A guy named Hack Nike works in merchandising but is pretty low on the totem pole at work, so when his bosses John Nike and John Nike offer him a contract, a raise so to speak, he signs without reading it. He later finds out his contract involves murder to build up street cred for Nike’s new line of $2,500 sneakers. The idea is that if someone is murdered for the shoes they will be all the rage. Marketing baby. [If I kill Gianna over a book, will it be a bestseller?  Hmmm....] So Hack goes to the police and they assume he wants to subcontract the deal so they lease it to the NRA (also now a publicly traded security firm). Pretty soon Hack is being pursued by Jennifer Government who is a consumer watchdog and who takes her job very seriously (Jennifer, by the way, has a tattoo of a barcode under her eye – which you will see on the book’s cover).

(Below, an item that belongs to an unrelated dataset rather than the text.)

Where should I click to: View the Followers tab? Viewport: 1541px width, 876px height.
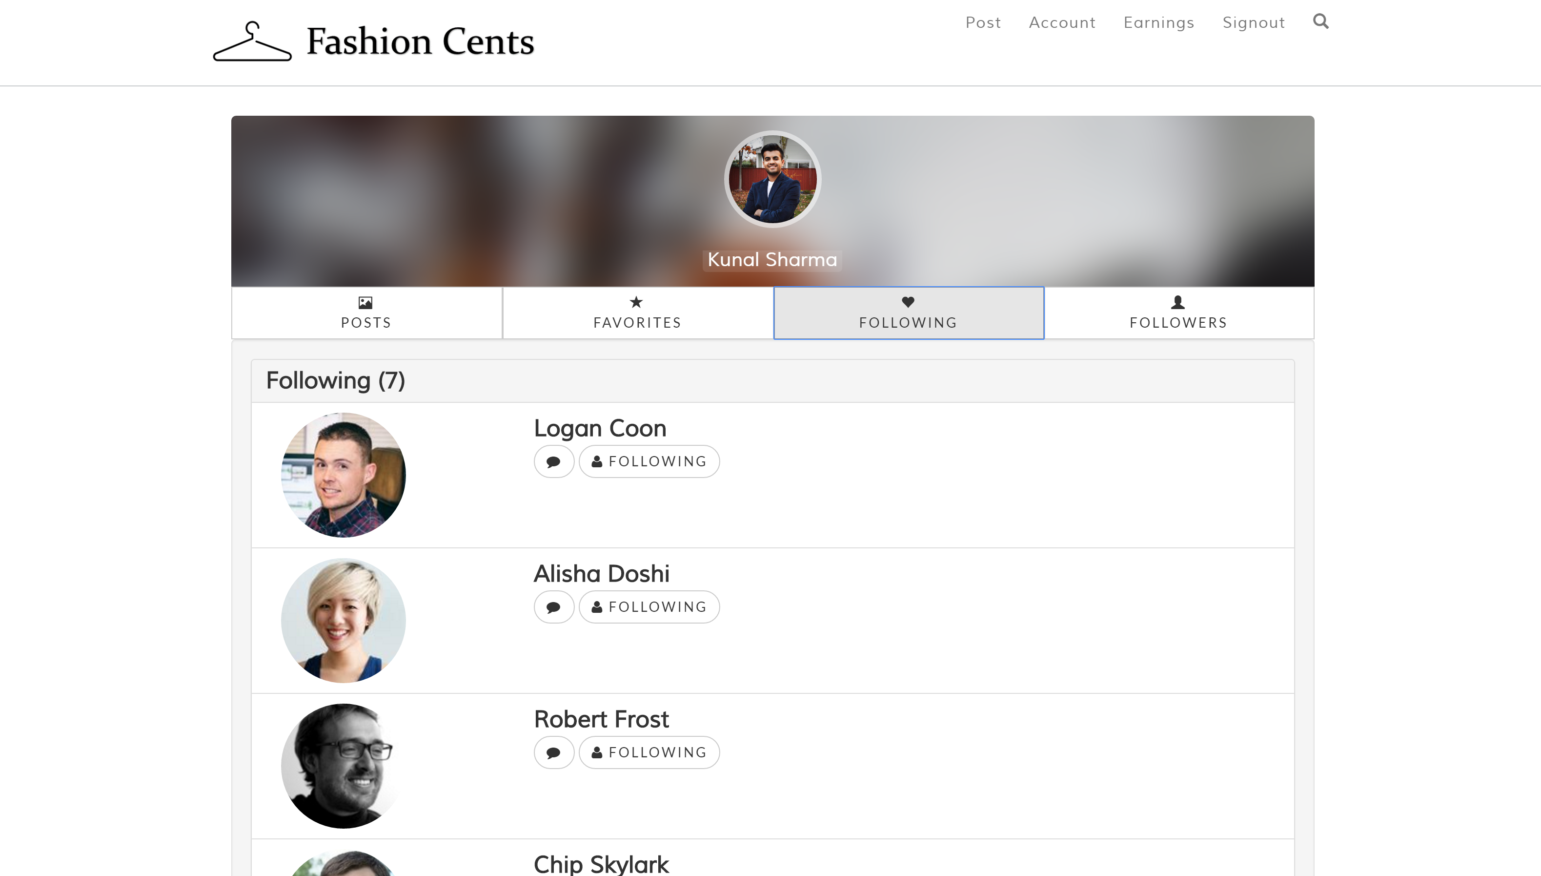coord(1178,313)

So Jennifer Government is my pick for a book that should have been a bestseller. I loved it. Very smart, so very funny, and a little creepy. If this book were a tall man it would be perfect for Liz! [Hell yes.  And check out Max Barry's latest release, Machine Man.  Barry is uber-talented and cool.]

Liz:

What does it take to make the bestseller lists?  Commercial appeal helps, and an unusual premise, and marketing.  Word of mouth.  Controversy.  Take, for example, American Psycho.  This book was a huge bestseller and still a popular read 20 years later.  Then there's my pick for this category.

Dirty Weekend by Helen Zahavi was written as a response to the gender violence presented as entertainment in American Psycho.  It's a novel of role reversals.  It's violent, controversial, darkly funny, commercial...and it's not even in print any more. 

I admit that I had a tough time with Dirty Weekend.  The first time I read it was for my contemporary gothic literature class in college, and I threw my book across my dorm room four times in the first thirty pages.  It disturbed and angered me....and then it turned a corner.  The book follows the main character, a timid woman named Bella, as she becomes the focus of a stalker.  Bella is the consummate victim, waiting for a violent fate (hence my frustration).  And then one day Bella has enough.  Like Patrick Bateman in American Psycho, she develops her own way of lashing out at a culture, and Bella finds her inner strength through killing...men who degrade her.  It's sort of awesome, actually.  It's a shame that this book isn't even available in the US for purchase.